Persisting the full change history allows for tremendous flexibility in analysis. We have been able to avoid adding in history tables and triggers in our backend PostgreSQL instances to satisfy new data compliance or query requirements because the history was already persisted in Redshift. However, most analyses don’t need to roll back through history and are instead concerned with understanding the current state of our backend data.
We put views of top of each pgkafka
table in Redshift that utilize our knowledge of the table’s primary key as well as the metadata columns in order to filter out rows that no longer represent the most recent state. In the transactions
case, this view looks like:
CREATE VIEW current_txservice_transactions AS
SELECT transaction_id, user_id, amount FROM (
SELECT *, ROW_NUMBER() OVER
(PARTITION BY transaction_id
ORDER BY pg_lsn DESC, pg_operation DESC) AS n
FROM pgkafka_txservice_transactions
)
WHERE n = 1
AND pg_operation <> 'delete';
Stream processing
Most of our current uses of change data capture are fairly direct: an application subscribes to a topic like txservice-postgres
, filters down to just the table the application cares about, and then takes action on the records. A new phase of our analytics infrastructure, however, is deploying applications on top of the Kafka Streams library to create derived streams for downstream consumption.
By default, a Kafka topic has a 7-day retention period, but Kafka also offers the option of specifying a compaction policy rather than time-based retention. A compacted topic will save the most recent record for any given key per partition, so old records are only cleaned up if a newer record with the same key arrives. This concept is perfect for modeling the current state of a database table if the keys of Kafka messages are set as the value of each row’s primary key columns. Kafka Streams takes advantage of that concept by allowing users to model a Kafka topic as either a KStream
(non-compacted) or a KTable
(compacted) with semantics defined for several different kinds of joins between them. We plan, for example, to build Kafka Streams applications that denormalize data and provide output streams more easily ingestible for analysis.

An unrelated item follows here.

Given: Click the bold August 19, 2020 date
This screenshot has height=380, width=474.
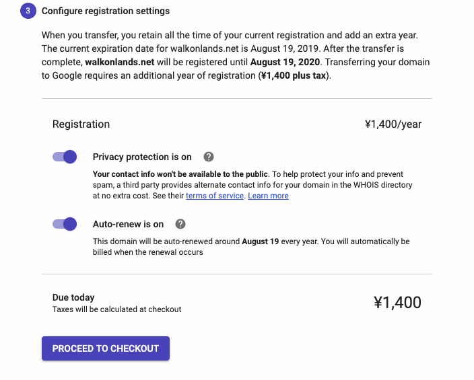Looking at the screenshot, I should pos(285,62).
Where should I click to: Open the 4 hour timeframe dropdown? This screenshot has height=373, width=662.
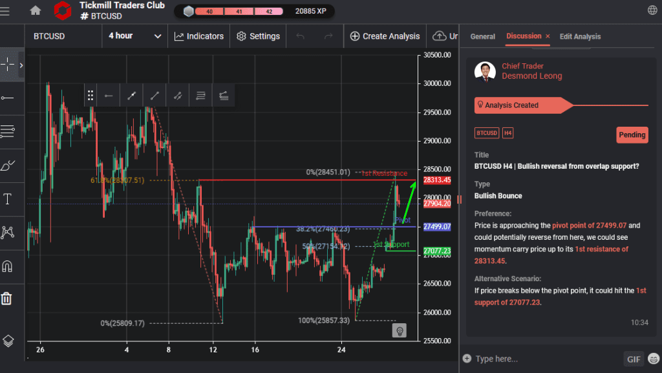click(x=134, y=36)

Comparison to Bottled Water
pgkafka
treads on the same ground as the open source Bottled Water, so why is Simple maintaining its own solution? The reason is partly historical; we had started working on this pipeline before Bottled Water was released (and we were excited to see our own Xavier Stevens cited in the Bottled Water announcement post for his early prototypes). We’ve also made some different design decisions, which we’ll explore.
The most obvious difference between these two projects is data serialization – Bottled Water uses Apache Avro (with an option to emit JSON) whereas pgkafka
uses JSON. Avro is capable of sending a compact binary representation over the wire and enforcing rigid schemas. We’re evaluating the benefits of adopting a serialization format like Avro, but Simple runs mostly on JSON for the time being and we have not set up infrastructure like a schema registry for Avro.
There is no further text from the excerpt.